What to Watch: Dance Theatre of Harlem Streams Its Historic "Creole Giselle" on June 6

June 3, 2020

In 1984, Dance Theatre of Harlem co-founder Arthur Mitchell took one of ballet oldest surviving ballets, Giselle, and gave it a uniquely American twist: He moved the ballet’s setting from medieval Europe to an Afro-Creole community in 1840s Louisiana. The resulting production, Creole Giselle, featured an all-Black cast and was hailed by critics as a groundbreaking achievement. While the ballet hasn’t been performed for quite some time, it was filmed for television in 1987, starring current DTH artistic director Virginia Johnson in the title role.

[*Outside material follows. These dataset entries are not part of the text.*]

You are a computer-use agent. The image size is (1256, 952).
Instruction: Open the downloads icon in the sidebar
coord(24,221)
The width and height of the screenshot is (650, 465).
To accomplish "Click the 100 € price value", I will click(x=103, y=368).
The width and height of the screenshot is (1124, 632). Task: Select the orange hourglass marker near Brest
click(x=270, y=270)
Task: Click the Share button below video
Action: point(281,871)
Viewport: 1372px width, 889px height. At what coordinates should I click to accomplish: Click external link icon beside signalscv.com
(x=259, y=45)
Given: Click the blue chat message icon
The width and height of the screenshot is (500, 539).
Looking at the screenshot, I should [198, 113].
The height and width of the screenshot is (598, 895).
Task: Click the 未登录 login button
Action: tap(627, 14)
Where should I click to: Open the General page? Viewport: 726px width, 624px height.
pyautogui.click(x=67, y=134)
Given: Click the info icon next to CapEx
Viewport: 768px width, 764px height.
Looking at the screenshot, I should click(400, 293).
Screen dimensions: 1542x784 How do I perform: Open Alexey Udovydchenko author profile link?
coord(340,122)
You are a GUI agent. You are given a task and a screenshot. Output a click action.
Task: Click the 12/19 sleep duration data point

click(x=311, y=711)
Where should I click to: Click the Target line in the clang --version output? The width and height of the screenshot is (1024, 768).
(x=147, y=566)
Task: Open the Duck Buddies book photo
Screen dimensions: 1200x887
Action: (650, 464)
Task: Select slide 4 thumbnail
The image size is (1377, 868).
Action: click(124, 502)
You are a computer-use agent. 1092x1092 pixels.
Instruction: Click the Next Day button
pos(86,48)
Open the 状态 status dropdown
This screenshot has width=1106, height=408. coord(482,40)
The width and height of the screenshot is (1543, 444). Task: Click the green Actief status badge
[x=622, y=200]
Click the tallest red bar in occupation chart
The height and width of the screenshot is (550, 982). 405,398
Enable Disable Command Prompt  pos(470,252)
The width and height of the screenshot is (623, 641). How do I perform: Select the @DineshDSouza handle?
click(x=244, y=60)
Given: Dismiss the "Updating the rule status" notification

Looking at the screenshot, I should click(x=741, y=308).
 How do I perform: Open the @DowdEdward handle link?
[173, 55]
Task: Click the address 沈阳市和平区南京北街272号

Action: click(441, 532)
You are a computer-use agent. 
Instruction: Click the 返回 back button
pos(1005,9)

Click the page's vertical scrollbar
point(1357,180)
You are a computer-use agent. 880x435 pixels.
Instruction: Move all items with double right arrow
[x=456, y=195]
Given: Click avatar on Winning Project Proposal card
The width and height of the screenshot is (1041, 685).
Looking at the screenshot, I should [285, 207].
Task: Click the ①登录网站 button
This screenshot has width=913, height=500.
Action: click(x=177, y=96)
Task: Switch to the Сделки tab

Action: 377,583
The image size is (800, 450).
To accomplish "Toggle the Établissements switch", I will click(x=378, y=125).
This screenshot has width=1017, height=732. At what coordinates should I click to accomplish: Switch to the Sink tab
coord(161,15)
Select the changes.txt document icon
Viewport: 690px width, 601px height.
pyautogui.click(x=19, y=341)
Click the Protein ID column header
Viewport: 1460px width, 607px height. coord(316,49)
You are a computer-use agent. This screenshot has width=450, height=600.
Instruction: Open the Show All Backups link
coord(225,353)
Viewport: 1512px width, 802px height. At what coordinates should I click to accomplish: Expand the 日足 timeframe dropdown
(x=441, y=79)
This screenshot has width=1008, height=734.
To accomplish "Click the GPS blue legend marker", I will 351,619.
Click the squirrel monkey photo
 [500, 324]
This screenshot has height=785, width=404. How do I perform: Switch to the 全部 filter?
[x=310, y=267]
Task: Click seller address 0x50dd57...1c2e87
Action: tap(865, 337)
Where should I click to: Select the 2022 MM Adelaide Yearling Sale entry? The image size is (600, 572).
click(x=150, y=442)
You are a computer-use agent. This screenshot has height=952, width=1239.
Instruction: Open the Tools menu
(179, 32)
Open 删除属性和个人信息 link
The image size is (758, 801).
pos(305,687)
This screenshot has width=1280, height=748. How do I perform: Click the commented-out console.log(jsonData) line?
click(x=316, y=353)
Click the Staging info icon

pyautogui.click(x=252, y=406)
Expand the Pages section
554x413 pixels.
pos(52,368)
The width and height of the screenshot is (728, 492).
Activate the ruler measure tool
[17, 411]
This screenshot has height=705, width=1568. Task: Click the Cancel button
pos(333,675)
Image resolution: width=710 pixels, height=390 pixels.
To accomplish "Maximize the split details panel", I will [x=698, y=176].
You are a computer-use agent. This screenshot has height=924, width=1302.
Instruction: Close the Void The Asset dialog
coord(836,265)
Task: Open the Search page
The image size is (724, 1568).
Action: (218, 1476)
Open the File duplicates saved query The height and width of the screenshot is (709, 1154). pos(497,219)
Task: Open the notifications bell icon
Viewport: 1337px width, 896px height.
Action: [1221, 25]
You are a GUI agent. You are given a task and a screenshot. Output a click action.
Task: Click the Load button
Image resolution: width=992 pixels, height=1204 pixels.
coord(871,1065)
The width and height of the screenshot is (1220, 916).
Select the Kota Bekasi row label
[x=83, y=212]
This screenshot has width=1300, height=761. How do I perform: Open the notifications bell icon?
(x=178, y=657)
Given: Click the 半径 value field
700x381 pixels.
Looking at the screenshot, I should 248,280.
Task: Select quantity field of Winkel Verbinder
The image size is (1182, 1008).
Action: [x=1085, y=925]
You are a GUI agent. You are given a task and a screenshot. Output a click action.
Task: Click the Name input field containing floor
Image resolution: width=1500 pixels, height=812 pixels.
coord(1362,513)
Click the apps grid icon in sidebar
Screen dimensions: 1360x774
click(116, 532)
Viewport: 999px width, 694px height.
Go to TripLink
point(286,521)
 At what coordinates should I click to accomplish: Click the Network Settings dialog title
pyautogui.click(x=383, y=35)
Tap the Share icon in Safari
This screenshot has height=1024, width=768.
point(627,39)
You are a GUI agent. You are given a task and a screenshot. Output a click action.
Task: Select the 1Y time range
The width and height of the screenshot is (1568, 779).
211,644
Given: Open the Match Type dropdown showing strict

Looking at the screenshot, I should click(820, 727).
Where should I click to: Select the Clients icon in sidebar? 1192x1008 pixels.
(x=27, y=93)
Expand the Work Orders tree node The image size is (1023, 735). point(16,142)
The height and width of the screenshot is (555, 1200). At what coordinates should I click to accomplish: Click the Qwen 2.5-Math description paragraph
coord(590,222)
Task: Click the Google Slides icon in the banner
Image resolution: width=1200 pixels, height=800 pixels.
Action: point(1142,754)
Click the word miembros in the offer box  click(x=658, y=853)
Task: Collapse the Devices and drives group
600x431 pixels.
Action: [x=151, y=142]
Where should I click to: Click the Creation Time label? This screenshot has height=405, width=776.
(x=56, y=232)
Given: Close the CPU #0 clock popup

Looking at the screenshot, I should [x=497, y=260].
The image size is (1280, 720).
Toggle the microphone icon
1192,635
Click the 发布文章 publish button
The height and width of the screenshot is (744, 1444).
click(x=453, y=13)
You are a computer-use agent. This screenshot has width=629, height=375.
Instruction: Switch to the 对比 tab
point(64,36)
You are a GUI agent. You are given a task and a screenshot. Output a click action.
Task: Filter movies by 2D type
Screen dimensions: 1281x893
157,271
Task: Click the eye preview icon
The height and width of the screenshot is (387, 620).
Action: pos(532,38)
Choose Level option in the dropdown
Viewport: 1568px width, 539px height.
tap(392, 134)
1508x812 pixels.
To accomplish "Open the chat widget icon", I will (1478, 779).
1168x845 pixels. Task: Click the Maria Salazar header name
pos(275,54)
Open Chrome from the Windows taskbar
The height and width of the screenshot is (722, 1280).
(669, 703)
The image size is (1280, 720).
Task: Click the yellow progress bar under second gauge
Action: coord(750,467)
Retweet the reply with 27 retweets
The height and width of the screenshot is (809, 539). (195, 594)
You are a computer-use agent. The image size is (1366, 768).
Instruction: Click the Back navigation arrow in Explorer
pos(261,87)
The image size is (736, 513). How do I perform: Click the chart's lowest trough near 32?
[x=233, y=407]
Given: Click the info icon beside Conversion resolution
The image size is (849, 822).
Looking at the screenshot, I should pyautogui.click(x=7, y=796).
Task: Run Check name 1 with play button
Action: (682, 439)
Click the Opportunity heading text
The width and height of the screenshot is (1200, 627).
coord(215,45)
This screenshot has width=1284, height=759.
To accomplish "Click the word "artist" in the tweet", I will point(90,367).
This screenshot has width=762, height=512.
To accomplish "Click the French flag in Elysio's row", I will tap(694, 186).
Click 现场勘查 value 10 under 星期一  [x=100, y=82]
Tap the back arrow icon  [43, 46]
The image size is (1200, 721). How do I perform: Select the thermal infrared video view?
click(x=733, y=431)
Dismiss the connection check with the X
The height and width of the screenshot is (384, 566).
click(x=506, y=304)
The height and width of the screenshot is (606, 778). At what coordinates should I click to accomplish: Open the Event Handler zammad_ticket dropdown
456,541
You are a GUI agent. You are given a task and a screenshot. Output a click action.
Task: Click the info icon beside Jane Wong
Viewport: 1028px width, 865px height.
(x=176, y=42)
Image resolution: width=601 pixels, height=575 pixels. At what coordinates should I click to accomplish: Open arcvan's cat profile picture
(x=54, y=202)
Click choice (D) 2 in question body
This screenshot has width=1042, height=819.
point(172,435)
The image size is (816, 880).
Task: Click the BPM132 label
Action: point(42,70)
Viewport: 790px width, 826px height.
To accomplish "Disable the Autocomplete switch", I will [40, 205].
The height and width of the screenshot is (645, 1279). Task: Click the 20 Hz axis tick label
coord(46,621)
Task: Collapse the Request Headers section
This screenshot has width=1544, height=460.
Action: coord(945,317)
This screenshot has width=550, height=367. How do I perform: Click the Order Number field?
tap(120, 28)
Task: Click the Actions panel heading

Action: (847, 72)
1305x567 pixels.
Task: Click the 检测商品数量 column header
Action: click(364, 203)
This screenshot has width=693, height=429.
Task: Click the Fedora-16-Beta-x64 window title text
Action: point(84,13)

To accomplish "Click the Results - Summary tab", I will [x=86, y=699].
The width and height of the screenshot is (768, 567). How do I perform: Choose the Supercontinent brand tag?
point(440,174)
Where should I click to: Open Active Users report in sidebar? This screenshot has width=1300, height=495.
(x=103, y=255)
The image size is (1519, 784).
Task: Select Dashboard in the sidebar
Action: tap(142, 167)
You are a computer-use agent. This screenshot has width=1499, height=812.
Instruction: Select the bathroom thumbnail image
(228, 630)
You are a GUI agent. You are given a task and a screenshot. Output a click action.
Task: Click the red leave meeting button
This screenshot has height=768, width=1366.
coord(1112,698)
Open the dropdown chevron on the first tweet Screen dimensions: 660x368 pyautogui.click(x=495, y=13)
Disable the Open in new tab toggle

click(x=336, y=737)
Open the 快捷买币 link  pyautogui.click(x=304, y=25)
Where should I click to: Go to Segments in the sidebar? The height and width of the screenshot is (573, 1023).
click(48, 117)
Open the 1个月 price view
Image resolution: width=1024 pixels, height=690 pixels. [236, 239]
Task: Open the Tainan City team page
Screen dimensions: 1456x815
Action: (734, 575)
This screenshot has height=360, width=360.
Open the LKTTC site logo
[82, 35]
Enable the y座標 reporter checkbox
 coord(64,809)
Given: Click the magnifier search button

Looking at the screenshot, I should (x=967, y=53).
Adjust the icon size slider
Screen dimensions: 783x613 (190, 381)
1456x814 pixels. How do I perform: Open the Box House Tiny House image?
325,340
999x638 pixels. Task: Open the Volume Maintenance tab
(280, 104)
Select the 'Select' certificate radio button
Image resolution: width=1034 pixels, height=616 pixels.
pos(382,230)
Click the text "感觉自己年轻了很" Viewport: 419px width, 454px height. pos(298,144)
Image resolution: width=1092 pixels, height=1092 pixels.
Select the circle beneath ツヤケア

This weekend, we’ll have a chance to witness this important work. On Saturday, June 6, at 8 pm EDT, the company will stream Creole Giselle on its Facebook page and YouTube channel as part of its DTH on Demand Virtual Ballet Series. And throughout the week, DTH is hosting preview events on its social media platforms with original cast members and current company artists.

Mitchell got the idea to move the ballet’s location after a company tour to New Orleans. “One of our hosts invited us into a study and showed us this amazing collection of history,” remembers Johnson. “Louisiana was a French colony, and treated slavery differently. There were free Blacks who were wealthy and had plantations and who themselves had slaves. They intermingled with the rest of society.”

“For Arthur that was a real ‘aha’ moment,” Johnson continues. “There could be some truth to a DTH Giselle that couldn’t be reproduced anywhere else.”

Mitchell tasked Ballets Russes luminary Frederic Franklin with staging the ballet, which remains true to the choreography and plot of the original by Jean Coralli and Jules Perrot. “The only thing that’s different is the setting,” says Johnson. The production’s lush sets and costumes, designed by Carl Michel, depict whitewashed porches of Giselle’s Southern farm village in Act I, and the foggy, swampy Louisiana bayou in Act II.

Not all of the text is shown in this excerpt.